One capacitive branch.
One branch consisting of a resistor and an inductor in series.

When a sinusoidal voltage $E$ with an effective value and angular frequency $\omega$ (or frequency $f$ ) is applied to the circuit:

$E = ZI$

Application of a “Notch Circuit”:

Parallel RLC circuits are often called “notch circuits” because they present high impedance at a particular frequency $f_0$ , preventing signals at that frequency from passing to certain parts of the circuit. Notch circuits are used in:

Electronics: Audio systems for equalization, and color televisions for separating audio, chrominance, and luminance frequencies.
Electricity: Centralized remote controls to avoid frequency dispersion on the network.

Characteristics of a Notch Circuit:

To better understand the functioning of notch circuits, we perform measurements in the lab.

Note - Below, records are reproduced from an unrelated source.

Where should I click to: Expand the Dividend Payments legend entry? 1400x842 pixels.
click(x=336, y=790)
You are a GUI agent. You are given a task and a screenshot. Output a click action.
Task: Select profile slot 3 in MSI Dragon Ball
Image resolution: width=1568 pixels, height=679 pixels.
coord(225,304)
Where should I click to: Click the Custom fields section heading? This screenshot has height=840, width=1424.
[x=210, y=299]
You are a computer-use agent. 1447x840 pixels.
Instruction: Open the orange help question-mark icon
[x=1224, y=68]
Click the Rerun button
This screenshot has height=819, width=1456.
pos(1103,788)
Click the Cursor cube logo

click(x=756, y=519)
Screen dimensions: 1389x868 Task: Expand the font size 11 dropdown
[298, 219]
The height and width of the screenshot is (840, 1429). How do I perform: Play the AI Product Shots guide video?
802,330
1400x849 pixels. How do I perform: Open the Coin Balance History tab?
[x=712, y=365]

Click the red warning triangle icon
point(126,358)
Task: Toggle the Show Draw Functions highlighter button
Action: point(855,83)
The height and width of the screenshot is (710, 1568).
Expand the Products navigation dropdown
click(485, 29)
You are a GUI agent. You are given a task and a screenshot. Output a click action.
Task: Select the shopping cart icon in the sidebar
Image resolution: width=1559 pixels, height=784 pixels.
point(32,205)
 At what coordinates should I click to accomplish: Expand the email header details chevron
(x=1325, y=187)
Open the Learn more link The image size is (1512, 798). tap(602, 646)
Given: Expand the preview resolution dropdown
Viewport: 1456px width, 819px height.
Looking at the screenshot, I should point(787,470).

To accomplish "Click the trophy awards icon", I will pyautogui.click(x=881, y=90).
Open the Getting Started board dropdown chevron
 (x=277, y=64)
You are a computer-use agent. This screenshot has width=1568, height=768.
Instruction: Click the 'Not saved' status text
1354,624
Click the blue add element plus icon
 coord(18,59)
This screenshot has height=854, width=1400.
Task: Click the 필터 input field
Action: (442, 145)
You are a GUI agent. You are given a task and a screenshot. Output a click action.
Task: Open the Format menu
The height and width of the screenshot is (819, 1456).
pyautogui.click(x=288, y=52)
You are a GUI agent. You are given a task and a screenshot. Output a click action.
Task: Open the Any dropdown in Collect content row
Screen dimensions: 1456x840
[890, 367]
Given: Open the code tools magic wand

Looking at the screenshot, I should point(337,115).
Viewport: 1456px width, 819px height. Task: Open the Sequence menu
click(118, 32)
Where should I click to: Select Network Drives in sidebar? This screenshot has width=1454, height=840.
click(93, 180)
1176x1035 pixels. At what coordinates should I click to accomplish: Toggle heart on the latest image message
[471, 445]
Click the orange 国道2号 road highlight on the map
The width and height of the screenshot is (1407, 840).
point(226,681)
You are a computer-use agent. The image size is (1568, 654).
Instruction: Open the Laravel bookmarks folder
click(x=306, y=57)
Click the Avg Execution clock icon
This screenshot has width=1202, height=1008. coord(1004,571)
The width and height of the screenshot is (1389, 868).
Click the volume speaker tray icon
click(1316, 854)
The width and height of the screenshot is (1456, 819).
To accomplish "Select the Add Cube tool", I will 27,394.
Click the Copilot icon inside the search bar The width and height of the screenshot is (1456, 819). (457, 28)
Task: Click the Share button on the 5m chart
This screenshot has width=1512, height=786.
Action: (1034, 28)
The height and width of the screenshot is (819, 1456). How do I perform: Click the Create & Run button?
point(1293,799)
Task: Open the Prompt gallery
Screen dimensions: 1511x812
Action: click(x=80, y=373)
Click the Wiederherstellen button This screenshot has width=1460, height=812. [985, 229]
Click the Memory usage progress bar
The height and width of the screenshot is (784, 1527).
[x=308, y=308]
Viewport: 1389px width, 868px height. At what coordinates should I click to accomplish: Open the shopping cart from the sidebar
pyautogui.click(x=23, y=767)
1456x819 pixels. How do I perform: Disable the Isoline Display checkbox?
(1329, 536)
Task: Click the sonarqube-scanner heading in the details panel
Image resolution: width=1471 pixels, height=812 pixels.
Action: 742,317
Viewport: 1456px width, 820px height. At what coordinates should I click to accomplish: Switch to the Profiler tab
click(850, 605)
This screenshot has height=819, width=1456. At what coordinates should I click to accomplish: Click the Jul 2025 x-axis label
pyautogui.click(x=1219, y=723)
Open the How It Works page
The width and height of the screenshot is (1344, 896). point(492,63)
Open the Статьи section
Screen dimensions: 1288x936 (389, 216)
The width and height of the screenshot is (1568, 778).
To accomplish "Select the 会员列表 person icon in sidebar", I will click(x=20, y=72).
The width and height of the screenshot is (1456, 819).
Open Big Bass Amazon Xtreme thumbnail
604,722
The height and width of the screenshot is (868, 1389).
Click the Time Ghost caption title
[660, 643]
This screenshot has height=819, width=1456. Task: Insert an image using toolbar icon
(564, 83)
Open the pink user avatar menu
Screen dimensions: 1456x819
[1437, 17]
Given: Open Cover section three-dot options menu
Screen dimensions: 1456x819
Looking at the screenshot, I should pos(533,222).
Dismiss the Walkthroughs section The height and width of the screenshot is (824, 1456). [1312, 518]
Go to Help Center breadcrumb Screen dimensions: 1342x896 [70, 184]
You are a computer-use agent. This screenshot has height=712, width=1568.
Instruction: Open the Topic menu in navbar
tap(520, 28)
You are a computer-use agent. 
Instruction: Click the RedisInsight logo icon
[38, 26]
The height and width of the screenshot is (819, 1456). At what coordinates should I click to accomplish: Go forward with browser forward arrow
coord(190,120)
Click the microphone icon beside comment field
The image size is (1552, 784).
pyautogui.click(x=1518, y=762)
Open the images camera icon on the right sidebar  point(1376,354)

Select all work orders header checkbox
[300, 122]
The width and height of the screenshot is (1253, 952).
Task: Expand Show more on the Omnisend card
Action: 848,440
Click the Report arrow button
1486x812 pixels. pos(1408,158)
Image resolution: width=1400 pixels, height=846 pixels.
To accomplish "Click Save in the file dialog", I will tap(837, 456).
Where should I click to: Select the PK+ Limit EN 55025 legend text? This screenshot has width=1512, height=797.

A Bode plotter helps visualize the output voltage of the notch filter relative to the generator frequency. We observe that the circuit exhibits high impedance at a certain frequency, leading to significant attenuation at that point on the curve.

Complex Impedance Expression:

We know that:

$Z = \frac{1}{j \omega C} + \frac{R – j \omega L}{R^2 + (\omega L)^2}$

Resonant Frequency Determination:

The resonant condition occurs when the imaginary part of the admittance cancels out, giving:

$\omega_0 = \frac{1}{\sqrt{LC}}$

The theoretical resonant frequency:

$f_{0th} = \frac{\omega_0}{2\pi}$

With actual values:

$\omega_0 = 79056.94 \, \text{rad/s}, \quad f_{0th} = 12.89 \, \text{kHz}, \quad f_{opractical} = 13 \, \text{kHz}$

The difference between theoretical and practical results arises due to measurement and equipment errors.

Quality Factor of the Inductive Branch:

The quality factor $Q$ is given by:

$Q = \frac{\omega_0 L}{R}$

For $R_0 = 0 \Omega$ :

$Q = 83.85$

For $R_0 = 348.2 \Omega$ :

$Q = 4.11$

Practical Tasks:

Circuit Assembly: Assemble the circuit as shown.
Internal Resistance Measurement: $R = 18.5 \Omega$ , $L = 0.019 \, H$ .
Resonant Frequency Measurement and Comparison: Compare theoretical and practical results.
Current and Phase Values Around Resonance:

Frequency (kHz)	$V_s$ (V)	$\Phi$ (degrees)	$I$ (A)
2	1.3	10	0.066
4	0.7	6	0.033
…	…	…	…
13	0	0	0

Observations:

The current $I$ decreases to zero at resonance frequency $f_0 = 13 \, \text{kHz}$ and increases for frequencies above $f_0$ .
The phase $\Phi$ decreases for $f < f_0$ and becomes negative for $f > f_0$ .

Conclusion:

At resonance, both current and phase are zero. The quality factor greatly affects the precision of the resonant frequency and the bandwidth, which is evident from the curves.